Not wanting to forget my natural-born language, I had slowly made my way up to eastern Canada, Quebec to be exact, where quite a few still spoke the beautiful speech. But I was eighteen now, and I was going back to America. New York, to be precise.

I didn't know what made me want to go there, but it was just… I needed to. I couldn't quite explain it, though. Perhaps it had something to do with being the farthest well-known city away from where he lived, in the outskirts of Los Angeles. Maybe it was because of the size of the city, the anonymity. Every day with new faces, nobody who could judge you personally with a single glance. Yes, I could have retreated to the countryside in somewhere like Wisconsin or Ohio, but I wasn't going to give him the satisfaction of me hiding out in a rural area, living inside an abandoned barn. No way. I don't hide from anybody.

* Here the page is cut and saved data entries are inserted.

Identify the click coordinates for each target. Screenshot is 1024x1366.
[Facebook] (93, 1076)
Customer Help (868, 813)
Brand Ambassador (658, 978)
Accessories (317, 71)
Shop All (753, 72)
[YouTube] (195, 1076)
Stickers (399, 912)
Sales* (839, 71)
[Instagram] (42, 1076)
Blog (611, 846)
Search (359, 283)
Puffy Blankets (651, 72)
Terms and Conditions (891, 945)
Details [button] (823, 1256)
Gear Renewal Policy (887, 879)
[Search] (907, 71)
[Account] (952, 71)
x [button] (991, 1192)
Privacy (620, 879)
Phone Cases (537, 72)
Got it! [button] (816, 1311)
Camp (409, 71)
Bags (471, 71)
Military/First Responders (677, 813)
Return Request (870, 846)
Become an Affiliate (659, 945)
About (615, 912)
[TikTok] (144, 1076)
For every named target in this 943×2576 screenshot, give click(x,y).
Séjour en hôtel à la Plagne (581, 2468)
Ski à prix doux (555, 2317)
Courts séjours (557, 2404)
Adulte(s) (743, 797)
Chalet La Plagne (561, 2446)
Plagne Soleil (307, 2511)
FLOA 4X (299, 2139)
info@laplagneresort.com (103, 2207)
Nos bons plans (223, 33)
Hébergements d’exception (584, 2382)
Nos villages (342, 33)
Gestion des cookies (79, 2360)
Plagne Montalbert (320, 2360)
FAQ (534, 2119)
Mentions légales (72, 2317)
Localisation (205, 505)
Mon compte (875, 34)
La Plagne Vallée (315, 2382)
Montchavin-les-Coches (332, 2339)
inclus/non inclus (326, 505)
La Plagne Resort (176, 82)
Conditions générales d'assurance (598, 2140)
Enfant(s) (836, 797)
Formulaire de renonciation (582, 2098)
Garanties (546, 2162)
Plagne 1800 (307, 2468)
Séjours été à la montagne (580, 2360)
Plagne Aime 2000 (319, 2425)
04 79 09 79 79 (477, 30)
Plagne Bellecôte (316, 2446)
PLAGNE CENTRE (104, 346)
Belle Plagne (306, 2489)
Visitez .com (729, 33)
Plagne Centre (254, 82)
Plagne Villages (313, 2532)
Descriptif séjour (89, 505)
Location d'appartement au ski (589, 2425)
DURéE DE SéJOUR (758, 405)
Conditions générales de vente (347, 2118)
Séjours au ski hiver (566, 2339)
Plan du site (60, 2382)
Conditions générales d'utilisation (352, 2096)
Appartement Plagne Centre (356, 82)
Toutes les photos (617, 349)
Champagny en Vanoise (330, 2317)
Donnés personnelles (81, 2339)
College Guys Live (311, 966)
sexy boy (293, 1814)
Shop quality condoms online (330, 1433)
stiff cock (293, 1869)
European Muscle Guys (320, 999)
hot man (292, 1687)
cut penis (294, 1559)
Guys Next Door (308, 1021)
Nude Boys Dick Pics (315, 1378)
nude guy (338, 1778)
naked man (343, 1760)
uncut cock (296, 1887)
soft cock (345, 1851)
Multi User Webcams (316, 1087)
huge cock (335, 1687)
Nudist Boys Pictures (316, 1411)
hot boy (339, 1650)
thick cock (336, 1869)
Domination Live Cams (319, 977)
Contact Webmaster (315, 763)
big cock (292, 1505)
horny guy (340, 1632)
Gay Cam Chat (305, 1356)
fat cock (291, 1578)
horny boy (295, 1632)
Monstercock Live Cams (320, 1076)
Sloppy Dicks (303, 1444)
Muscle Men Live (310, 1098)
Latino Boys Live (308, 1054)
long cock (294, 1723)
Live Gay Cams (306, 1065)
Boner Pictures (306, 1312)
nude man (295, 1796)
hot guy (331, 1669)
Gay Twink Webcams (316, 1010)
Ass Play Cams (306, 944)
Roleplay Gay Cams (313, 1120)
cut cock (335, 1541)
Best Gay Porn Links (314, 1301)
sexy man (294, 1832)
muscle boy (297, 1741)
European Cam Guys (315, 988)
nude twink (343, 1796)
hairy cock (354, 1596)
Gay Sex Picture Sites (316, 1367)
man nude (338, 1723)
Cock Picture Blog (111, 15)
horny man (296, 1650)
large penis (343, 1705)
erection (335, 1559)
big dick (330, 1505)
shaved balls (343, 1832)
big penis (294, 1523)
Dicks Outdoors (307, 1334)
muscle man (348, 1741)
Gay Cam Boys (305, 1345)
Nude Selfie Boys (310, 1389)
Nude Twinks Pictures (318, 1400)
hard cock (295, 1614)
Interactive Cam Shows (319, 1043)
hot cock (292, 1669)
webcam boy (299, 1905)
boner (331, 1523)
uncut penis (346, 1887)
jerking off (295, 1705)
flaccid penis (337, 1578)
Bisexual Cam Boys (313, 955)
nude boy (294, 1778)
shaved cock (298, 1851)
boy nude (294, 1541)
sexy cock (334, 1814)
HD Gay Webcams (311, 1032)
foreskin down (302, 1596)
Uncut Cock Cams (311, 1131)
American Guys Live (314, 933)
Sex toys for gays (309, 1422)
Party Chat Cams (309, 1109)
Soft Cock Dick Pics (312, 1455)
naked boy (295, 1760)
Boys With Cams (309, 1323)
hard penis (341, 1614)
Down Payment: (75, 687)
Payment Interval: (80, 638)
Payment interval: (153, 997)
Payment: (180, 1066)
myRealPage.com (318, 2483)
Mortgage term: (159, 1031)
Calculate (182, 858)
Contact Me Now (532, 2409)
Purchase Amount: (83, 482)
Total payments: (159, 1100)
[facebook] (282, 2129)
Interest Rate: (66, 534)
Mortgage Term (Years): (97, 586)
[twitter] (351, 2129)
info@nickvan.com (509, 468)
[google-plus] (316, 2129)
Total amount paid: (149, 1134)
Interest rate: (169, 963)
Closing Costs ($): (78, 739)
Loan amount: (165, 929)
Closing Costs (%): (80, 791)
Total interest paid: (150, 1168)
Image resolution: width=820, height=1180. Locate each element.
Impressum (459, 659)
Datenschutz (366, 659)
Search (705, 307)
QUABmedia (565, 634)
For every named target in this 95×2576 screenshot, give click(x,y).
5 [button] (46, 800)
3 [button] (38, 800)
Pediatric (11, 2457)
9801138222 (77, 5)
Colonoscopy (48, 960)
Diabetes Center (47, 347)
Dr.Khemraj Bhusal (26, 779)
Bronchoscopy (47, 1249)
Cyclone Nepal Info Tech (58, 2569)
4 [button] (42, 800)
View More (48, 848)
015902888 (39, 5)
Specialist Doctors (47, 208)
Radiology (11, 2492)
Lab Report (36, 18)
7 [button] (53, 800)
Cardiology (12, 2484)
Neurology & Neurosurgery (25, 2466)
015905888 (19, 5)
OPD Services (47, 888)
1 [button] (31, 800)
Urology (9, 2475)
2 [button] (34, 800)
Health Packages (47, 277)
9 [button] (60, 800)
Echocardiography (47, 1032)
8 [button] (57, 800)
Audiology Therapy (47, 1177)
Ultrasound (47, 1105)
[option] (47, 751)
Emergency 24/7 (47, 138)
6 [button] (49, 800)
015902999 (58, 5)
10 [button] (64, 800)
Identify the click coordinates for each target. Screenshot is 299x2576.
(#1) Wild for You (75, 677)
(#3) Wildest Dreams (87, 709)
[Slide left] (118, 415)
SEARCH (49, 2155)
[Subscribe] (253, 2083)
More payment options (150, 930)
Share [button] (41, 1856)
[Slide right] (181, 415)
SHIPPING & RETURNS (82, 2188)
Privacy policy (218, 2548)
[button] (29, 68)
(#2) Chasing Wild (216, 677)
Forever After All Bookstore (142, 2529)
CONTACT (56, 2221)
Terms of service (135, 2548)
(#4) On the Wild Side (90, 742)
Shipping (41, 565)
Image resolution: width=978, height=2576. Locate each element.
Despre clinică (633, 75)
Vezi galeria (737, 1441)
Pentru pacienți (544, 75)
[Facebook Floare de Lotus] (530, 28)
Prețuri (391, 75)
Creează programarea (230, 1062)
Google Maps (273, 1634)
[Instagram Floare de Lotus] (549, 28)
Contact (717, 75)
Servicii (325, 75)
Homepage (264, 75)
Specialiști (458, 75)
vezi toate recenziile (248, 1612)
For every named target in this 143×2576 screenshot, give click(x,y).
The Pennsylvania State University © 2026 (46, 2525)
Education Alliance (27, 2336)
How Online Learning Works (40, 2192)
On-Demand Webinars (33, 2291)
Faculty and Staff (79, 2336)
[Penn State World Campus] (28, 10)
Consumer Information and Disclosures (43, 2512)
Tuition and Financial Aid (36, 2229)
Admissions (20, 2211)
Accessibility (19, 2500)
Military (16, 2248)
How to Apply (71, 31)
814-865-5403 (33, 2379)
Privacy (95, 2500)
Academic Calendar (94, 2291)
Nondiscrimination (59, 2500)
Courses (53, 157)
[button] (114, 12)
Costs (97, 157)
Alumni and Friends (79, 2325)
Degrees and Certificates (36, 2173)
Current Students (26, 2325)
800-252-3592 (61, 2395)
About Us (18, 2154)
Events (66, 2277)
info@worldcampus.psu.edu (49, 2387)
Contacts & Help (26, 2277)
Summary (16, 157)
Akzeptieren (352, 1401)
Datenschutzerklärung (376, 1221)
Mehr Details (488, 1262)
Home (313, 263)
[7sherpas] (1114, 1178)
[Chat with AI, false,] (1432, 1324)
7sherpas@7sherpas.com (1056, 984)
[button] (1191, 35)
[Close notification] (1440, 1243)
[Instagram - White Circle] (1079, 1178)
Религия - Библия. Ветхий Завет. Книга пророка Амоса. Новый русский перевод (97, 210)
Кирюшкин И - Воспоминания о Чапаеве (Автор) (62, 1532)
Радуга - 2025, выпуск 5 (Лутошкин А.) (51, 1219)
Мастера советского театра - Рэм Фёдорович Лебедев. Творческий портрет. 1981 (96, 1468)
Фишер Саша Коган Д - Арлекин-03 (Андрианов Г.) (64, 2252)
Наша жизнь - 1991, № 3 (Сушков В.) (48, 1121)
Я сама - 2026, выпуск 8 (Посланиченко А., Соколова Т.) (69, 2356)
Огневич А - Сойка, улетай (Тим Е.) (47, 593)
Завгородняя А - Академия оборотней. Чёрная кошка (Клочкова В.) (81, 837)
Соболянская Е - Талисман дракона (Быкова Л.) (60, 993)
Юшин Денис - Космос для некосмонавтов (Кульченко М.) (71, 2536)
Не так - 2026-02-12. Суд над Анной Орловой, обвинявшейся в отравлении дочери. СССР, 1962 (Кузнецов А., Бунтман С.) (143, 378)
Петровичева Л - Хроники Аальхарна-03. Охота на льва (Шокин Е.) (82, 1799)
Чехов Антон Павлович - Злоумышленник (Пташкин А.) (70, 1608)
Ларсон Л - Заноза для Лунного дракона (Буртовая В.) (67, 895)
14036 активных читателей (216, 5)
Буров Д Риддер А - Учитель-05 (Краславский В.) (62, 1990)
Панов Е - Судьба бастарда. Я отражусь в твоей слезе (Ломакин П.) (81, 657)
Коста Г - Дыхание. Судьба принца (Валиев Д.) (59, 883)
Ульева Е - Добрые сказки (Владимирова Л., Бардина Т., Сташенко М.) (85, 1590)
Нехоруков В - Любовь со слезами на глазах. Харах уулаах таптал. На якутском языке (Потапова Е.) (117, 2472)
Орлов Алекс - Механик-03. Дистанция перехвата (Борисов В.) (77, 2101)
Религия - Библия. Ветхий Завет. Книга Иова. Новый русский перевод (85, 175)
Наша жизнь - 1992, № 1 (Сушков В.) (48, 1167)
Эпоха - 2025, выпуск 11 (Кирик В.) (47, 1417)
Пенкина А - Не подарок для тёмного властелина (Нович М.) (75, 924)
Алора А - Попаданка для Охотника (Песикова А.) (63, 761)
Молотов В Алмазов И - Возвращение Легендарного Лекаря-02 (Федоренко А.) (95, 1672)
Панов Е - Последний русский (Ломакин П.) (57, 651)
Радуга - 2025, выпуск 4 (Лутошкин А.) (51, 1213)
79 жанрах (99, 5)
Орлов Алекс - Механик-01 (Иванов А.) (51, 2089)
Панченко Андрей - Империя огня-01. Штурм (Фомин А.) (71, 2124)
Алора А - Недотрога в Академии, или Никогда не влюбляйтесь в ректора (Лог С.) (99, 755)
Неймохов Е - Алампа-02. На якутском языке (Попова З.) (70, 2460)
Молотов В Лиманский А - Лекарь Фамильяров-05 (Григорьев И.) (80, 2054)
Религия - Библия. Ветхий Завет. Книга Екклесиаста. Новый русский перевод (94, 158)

No matter how many times I refused, Alexandrine had insisted on buying me a plane ticket to New York, but I had worked extra-hard and secretly shoved some of my tips into the restaurant tip jar, which she kept in a private stock for repairs on the restaurant and for making sure that we had something to fall back on in slow months. Just to give a little something back. Trying to blink a tear out of her eye Alexandrine gave me a little push out the door, mumbling about how she wouldn't want me to be late. But her voice was choked, and I could see how much she wanted to cry.